**Task details**. Change "GUI agent" to "GUI assistant" throughout the records below and keep everything else the same.

====================

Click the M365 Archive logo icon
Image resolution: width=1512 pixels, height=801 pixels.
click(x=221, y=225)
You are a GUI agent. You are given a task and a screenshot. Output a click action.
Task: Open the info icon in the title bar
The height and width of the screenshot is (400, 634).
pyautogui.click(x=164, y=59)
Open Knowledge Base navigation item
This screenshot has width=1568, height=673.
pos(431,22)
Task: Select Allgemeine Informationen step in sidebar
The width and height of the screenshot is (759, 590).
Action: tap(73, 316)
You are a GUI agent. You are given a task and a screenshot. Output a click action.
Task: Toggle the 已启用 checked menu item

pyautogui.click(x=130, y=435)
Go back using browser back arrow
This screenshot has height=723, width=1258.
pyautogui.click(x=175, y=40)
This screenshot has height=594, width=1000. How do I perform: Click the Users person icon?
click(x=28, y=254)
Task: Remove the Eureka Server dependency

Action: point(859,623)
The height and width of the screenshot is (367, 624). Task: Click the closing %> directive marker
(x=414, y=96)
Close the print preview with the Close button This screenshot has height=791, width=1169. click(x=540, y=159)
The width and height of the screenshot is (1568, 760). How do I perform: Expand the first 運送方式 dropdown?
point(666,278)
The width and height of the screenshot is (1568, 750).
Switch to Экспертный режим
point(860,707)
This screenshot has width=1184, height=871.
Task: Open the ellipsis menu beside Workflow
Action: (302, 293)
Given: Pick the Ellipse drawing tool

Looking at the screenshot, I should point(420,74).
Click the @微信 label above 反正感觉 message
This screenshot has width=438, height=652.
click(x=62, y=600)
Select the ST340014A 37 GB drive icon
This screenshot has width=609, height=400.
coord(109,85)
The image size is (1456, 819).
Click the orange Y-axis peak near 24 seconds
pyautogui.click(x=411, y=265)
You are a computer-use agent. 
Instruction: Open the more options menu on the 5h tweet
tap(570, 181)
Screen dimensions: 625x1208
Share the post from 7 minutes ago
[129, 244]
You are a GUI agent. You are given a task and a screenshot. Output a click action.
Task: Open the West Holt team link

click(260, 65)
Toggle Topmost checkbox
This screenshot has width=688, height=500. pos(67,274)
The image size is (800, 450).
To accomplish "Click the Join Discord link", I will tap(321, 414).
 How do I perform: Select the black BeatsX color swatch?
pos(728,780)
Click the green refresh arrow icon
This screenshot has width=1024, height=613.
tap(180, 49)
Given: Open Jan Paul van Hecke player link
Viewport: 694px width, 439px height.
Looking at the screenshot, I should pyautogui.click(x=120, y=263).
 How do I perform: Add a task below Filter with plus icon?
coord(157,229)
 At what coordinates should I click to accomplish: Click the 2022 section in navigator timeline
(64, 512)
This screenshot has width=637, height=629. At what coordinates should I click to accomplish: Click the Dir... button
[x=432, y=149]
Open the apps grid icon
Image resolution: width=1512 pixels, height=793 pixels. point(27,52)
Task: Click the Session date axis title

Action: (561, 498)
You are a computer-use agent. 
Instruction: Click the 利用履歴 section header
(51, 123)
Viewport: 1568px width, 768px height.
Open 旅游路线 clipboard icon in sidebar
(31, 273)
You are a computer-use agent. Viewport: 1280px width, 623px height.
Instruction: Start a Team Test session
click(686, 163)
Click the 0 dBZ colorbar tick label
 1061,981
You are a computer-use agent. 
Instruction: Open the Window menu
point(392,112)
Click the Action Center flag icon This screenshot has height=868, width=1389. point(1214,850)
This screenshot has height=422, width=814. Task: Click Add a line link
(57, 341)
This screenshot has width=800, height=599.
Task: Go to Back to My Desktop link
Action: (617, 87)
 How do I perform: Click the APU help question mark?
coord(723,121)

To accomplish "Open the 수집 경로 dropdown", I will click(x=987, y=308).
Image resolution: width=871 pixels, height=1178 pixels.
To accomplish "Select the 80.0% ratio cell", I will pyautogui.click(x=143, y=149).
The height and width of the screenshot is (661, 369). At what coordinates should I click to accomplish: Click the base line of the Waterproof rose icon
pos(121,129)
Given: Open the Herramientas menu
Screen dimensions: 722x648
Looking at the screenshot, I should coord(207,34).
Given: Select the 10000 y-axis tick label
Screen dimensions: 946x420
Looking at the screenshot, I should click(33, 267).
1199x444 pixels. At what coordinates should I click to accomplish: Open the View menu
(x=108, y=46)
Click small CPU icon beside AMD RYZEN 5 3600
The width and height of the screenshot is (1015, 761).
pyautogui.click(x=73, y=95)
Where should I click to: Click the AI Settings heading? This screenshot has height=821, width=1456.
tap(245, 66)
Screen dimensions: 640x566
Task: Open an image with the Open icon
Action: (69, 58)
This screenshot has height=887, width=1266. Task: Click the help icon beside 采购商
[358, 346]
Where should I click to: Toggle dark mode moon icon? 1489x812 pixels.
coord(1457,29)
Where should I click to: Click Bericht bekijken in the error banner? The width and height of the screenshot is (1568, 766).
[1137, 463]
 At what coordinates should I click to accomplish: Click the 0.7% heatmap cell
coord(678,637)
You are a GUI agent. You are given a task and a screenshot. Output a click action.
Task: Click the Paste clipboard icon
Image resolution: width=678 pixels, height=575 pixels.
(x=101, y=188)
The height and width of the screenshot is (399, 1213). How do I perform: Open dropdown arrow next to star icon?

====================

**Response to the task**.
Click the M365 Archive logo icon
Image resolution: width=1512 pixels, height=801 pixels.
click(x=221, y=225)
You are a GUI assistant. You are given a task and a screenshot. Output a click action.
Task: Open the info icon in the title bar
The height and width of the screenshot is (400, 634).
pyautogui.click(x=164, y=59)
Open Knowledge Base navigation item
This screenshot has width=1568, height=673.
pos(431,22)
Task: Select Allgemeine Informationen step in sidebar
The width and height of the screenshot is (759, 590).
Action: tap(73, 316)
You are a GUI assistant. You are given a task and a screenshot. Output a click action.
Task: Toggle the 已启用 checked menu item

pyautogui.click(x=130, y=435)
Go back using browser back arrow
This screenshot has height=723, width=1258.
pyautogui.click(x=175, y=40)
This screenshot has height=594, width=1000. How do I perform: Click the Users person icon?
click(x=28, y=254)
Task: Remove the Eureka Server dependency

Action: point(859,623)
The height and width of the screenshot is (367, 624). Task: Click the closing %> directive marker
(x=414, y=96)
Close the print preview with the Close button This screenshot has height=791, width=1169. click(x=540, y=159)
The width and height of the screenshot is (1568, 760). How do I perform: Expand the first 運送方式 dropdown?
point(666,278)
The width and height of the screenshot is (1568, 750).
Switch to Экспертный режим
point(860,707)
This screenshot has width=1184, height=871.
Task: Open the ellipsis menu beside Workflow
Action: (302, 293)
Given: Pick the Ellipse drawing tool

Looking at the screenshot, I should point(420,74).
Click the @微信 label above 反正感觉 message
This screenshot has width=438, height=652.
click(x=62, y=600)
Select the ST340014A 37 GB drive icon
This screenshot has width=609, height=400.
coord(109,85)
The image size is (1456, 819).
Click the orange Y-axis peak near 24 seconds
pyautogui.click(x=411, y=265)
You are a computer-use agent. 
Instruction: Open the more options menu on the 5h tweet
tap(570, 181)
Screen dimensions: 625x1208
Share the post from 7 minutes ago
[129, 244]
You are a GUI assistant. You are given a task and a screenshot. Output a click action.
Task: Open the West Holt team link

click(260, 65)
Toggle Topmost checkbox
This screenshot has width=688, height=500. pos(67,274)
The image size is (800, 450).
To accomplish "Click the Join Discord link", I will tap(321, 414).
 How do I perform: Select the black BeatsX color swatch?
pos(728,780)
Click the green refresh arrow icon
This screenshot has width=1024, height=613.
tap(180, 49)
Given: Open Jan Paul van Hecke player link
Viewport: 694px width, 439px height.
Looking at the screenshot, I should pyautogui.click(x=120, y=263).
 How do I perform: Add a task below Filter with plus icon?
coord(157,229)
 At what coordinates should I click to accomplish: Click the 2022 section in navigator timeline
(64, 512)
This screenshot has width=637, height=629. At what coordinates should I click to accomplish: Click the Dir... button
[x=432, y=149]
Open the apps grid icon
Image resolution: width=1512 pixels, height=793 pixels. point(27,52)
Task: Click the Session date axis title

Action: (561, 498)
You are a computer-use agent. 
Instruction: Click the 利用履歴 section header
(51, 123)
Viewport: 1568px width, 768px height.
Open 旅游路线 clipboard icon in sidebar
(31, 273)
You are a computer-use agent. Viewport: 1280px width, 623px height.
Instruction: Start a Team Test session
click(686, 163)
Click the 0 dBZ colorbar tick label
 1061,981
You are a computer-use agent. 
Instruction: Open the Window menu
point(392,112)
Click the Action Center flag icon This screenshot has height=868, width=1389. point(1214,850)
This screenshot has height=422, width=814. Task: Click Add a line link
(57, 341)
This screenshot has width=800, height=599.
Task: Go to Back to My Desktop link
Action: (617, 87)
 How do I perform: Click the APU help question mark?
coord(723,121)

To accomplish "Open the 수집 경로 dropdown", I will click(x=987, y=308).
Image resolution: width=871 pixels, height=1178 pixels.
To accomplish "Select the 80.0% ratio cell", I will pyautogui.click(x=143, y=149).
The height and width of the screenshot is (661, 369). At what coordinates should I click to accomplish: Click the base line of the Waterproof rose icon
pos(121,129)
Given: Open the Herramientas menu
Screen dimensions: 722x648
Looking at the screenshot, I should coord(207,34).
Given: Select the 10000 y-axis tick label
Screen dimensions: 946x420
Looking at the screenshot, I should click(33, 267).
1199x444 pixels. At what coordinates should I click to accomplish: Open the View menu
(x=108, y=46)
Click small CPU icon beside AMD RYZEN 5 3600
The width and height of the screenshot is (1015, 761).
pyautogui.click(x=73, y=95)
Where should I click to: Click the AI Settings heading? This screenshot has height=821, width=1456.
tap(245, 66)
Screen dimensions: 640x566
Task: Open an image with the Open icon
Action: (69, 58)
This screenshot has height=887, width=1266. Task: Click the help icon beside 采购商
[358, 346]
Where should I click to: Toggle dark mode moon icon? 1489x812 pixels.
coord(1457,29)
Where should I click to: Click Bericht bekijken in the error banner? The width and height of the screenshot is (1568, 766).
[1137, 463]
 At what coordinates should I click to accomplish: Click the 0.7% heatmap cell
coord(678,637)
You are a GUI assistant. You are given a task and a screenshot. Output a click action.
Task: Click the Paste clipboard icon
Image resolution: width=678 pixels, height=575 pixels.
(x=101, y=188)
The height and width of the screenshot is (399, 1213). How do I perform: Open dropdown arrow next to star icon?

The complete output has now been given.